All these kind of threads make me think is how important is for us, in our personal life and as a society to start talking to little girls and young women that motherhood isin’t the be and end all.

Shit like this and fear mongering and pressure is only going to lead women grapping the closest sorry excuse of a man and start pushing out useless offspring (if they listen that is).
And then be young single mom’s and likely do it again with another useless man.

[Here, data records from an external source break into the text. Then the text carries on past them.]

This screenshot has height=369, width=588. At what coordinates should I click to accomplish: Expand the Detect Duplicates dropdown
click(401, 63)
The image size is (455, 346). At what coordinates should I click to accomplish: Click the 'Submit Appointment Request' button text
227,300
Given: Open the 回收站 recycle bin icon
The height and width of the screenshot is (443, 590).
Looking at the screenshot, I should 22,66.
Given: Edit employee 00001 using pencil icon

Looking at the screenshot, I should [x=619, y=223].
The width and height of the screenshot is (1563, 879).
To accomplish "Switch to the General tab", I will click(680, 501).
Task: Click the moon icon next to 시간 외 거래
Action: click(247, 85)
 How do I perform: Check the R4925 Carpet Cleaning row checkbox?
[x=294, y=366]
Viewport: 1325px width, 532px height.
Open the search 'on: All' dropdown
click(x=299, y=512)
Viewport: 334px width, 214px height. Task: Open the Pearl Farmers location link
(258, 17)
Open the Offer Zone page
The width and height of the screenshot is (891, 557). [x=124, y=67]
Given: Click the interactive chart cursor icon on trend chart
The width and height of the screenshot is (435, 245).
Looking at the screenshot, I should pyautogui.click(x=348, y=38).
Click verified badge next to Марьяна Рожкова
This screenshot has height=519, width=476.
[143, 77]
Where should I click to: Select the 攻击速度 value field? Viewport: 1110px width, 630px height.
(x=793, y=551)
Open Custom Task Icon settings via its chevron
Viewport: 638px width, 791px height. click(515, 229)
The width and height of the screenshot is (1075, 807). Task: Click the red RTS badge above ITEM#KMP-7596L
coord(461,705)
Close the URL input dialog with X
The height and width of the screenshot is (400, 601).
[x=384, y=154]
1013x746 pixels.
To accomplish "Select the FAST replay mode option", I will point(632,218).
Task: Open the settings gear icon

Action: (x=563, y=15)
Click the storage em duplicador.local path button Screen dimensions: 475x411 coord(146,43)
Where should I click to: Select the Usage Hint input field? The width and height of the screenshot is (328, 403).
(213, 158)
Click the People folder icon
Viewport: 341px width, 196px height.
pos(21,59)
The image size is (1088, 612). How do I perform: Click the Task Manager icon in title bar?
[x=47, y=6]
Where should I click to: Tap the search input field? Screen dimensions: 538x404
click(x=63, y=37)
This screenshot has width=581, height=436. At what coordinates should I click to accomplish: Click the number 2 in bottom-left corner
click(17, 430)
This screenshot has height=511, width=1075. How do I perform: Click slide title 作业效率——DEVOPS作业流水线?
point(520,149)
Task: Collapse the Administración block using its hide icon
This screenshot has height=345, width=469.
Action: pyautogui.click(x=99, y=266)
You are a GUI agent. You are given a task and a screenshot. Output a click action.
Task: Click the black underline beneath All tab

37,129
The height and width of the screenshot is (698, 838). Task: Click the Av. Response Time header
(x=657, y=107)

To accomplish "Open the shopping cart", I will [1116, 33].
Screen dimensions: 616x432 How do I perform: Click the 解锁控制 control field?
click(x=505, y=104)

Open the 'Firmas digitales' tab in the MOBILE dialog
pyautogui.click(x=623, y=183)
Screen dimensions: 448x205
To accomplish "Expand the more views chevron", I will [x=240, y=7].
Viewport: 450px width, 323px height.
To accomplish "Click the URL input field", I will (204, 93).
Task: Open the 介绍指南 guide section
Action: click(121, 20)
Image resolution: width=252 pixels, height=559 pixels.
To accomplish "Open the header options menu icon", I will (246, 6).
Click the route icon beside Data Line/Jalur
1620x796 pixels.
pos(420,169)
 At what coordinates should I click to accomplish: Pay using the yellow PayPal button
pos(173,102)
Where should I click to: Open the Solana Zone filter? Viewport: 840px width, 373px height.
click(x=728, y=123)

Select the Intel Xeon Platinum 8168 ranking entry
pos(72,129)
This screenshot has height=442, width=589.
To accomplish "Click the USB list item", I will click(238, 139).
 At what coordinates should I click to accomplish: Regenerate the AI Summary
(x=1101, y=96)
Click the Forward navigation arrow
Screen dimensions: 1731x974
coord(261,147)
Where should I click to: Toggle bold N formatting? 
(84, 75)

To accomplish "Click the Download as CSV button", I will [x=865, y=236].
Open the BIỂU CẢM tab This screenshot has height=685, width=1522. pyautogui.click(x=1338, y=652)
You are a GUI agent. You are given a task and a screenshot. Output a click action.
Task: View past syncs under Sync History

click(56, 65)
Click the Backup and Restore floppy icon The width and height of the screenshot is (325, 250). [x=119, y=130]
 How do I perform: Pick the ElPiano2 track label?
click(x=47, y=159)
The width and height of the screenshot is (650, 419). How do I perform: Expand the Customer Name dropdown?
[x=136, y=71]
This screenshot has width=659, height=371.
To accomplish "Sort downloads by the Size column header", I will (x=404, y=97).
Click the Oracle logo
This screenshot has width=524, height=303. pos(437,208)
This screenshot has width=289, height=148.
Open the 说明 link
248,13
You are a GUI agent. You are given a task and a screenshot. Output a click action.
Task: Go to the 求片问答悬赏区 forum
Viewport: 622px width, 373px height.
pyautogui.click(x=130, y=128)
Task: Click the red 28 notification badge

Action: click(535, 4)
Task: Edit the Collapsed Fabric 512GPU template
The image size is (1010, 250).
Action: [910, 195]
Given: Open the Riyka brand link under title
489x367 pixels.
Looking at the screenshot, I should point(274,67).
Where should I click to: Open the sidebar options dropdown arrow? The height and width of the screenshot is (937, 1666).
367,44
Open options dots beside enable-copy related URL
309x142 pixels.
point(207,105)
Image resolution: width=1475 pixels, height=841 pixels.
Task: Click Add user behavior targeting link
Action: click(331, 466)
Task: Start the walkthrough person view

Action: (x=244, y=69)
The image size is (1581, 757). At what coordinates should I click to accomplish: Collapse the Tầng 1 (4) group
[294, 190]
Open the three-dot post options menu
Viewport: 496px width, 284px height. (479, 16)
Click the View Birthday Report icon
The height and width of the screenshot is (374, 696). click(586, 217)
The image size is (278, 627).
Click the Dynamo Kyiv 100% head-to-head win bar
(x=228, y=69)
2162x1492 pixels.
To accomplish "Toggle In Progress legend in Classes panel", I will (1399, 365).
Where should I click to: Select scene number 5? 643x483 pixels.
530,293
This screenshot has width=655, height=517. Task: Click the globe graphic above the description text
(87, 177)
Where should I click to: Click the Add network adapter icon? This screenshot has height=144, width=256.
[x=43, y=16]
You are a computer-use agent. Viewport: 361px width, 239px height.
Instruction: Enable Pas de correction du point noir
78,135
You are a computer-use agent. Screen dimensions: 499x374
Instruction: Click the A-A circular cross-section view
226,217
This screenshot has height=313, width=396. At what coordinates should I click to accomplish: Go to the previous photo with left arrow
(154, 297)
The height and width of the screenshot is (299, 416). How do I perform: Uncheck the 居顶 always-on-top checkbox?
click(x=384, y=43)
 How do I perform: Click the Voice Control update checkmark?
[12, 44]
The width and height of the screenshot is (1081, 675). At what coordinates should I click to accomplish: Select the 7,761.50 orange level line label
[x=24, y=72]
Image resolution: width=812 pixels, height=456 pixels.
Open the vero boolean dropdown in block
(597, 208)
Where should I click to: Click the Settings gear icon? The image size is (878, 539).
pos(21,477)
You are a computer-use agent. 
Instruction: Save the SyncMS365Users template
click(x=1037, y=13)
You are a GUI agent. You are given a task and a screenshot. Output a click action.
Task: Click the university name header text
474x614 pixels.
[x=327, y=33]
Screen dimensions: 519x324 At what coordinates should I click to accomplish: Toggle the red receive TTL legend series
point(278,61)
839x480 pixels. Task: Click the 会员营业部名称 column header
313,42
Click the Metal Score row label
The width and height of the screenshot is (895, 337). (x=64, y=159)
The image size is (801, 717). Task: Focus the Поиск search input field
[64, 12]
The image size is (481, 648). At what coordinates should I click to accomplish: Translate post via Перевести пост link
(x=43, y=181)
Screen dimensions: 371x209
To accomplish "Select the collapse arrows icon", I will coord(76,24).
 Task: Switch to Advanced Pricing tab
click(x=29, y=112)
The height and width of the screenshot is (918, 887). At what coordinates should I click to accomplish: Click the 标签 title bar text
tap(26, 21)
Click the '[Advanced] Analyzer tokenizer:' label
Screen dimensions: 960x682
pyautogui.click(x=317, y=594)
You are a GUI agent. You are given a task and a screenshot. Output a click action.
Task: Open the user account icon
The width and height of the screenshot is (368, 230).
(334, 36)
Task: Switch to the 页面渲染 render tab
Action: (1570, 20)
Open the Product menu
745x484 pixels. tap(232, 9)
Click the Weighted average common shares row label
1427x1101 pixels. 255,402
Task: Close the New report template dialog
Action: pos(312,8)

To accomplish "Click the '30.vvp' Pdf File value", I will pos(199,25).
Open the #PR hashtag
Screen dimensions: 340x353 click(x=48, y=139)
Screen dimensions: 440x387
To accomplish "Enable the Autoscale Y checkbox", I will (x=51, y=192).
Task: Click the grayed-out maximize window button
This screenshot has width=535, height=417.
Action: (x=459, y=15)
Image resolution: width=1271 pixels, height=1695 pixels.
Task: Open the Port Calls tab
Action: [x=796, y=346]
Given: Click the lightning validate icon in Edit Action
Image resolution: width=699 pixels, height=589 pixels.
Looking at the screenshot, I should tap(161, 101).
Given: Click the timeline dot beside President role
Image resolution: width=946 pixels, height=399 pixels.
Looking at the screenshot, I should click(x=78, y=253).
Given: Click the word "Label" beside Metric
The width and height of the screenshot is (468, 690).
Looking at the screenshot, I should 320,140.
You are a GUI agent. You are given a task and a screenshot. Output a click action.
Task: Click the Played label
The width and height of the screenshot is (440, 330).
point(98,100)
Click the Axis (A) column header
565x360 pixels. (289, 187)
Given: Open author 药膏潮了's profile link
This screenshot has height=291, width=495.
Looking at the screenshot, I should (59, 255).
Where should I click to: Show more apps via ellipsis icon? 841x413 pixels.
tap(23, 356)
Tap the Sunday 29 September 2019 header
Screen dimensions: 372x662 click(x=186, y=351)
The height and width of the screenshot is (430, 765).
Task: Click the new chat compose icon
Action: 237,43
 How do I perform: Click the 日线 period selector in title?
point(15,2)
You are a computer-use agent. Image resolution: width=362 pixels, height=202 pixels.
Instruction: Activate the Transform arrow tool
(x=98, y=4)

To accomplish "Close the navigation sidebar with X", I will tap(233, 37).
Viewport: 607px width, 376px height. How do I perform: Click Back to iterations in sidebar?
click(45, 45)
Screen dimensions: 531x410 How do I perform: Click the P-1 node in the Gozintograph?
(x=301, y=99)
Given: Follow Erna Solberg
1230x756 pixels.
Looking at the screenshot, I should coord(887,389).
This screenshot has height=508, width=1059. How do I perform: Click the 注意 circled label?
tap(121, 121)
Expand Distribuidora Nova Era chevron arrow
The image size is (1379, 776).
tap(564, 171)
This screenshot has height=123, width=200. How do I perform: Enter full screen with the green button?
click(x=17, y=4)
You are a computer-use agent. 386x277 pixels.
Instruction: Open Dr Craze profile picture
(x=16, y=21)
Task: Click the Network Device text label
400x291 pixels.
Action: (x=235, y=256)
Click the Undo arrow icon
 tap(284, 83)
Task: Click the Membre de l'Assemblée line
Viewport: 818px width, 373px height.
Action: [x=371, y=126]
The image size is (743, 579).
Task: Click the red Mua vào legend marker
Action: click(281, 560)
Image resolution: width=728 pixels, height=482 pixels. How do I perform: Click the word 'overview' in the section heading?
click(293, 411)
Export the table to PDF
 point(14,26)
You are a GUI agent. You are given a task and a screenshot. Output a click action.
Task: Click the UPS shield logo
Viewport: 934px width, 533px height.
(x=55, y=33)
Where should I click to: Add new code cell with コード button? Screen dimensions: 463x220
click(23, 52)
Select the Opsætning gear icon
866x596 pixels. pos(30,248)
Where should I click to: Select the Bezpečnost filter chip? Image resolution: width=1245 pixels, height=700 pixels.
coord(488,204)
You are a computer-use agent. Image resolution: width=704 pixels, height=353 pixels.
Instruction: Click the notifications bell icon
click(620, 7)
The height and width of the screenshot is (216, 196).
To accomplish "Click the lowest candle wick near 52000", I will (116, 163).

The all women must/ will eventually have kids assumption just does damage.

Hear hear!

AnotherVice · 24/05/2023 15:57

Darwin anyone?

Thepeopleversuswork · 24/05/2023 15:57

@DespairingALittle

Agree it’s a trade off (and should be an informed one, which I worry it’s not for many) but who said you cannot work and have children? 20 years of not working is a bit extreme. Many go back to work once kids are in school, large proportions before that even.

It's not that you cannot work and have children, of course you can.

But it's very hard to be financially self-sufficient when you have young children (certainly more than one) and extremely hard to develop a successful and rewarding career if you have a long gap in your CV.

It depends partly on what's most important to you. For me the prospect of having to rely on someone else's income was more frightening than the idea of not having children. That may be unusual.

toomanyleggings · 24/05/2023 15:57

Yes a friend’s parents are paying for her to have her eggs frozen. Personally I think she’d be better off using a sworn donor now and using her parents money on her home/ childcare. It’ll cost so much to actually use the frozen eggs and with no guarantees.
I think I saw on Instagram that vicki pattinson (sp?) was freezing her eggs. Couldn’t see a post about why though

toomanyleggings · 24/05/2023 15:57

Sperm not sworn

Fink · 24/05/2023 15:57

Since this is in AIBU: YANBU to think that a lot of people who are not actively trying to get pregnant underestimate how difficult it might be, and what the chances of being able to naturally conceive and carry a baby to term are. It's quite easy to be blissfully ignorant of the statistics, or think they just wouldn't apply to you.

But YABU to think that egg freezing is a common response to this. It costs thousands of pounds. The numbers of women using it is vanishingly small (fewer than 200 women in 2016 tried to get pregnant using their own defrosted eggs, obviously it's got a lot more popular since then and many more women have frozen eggs that they haven't yet tried to use, but it's still a tiny proportion of the population). It's just not an option for most women.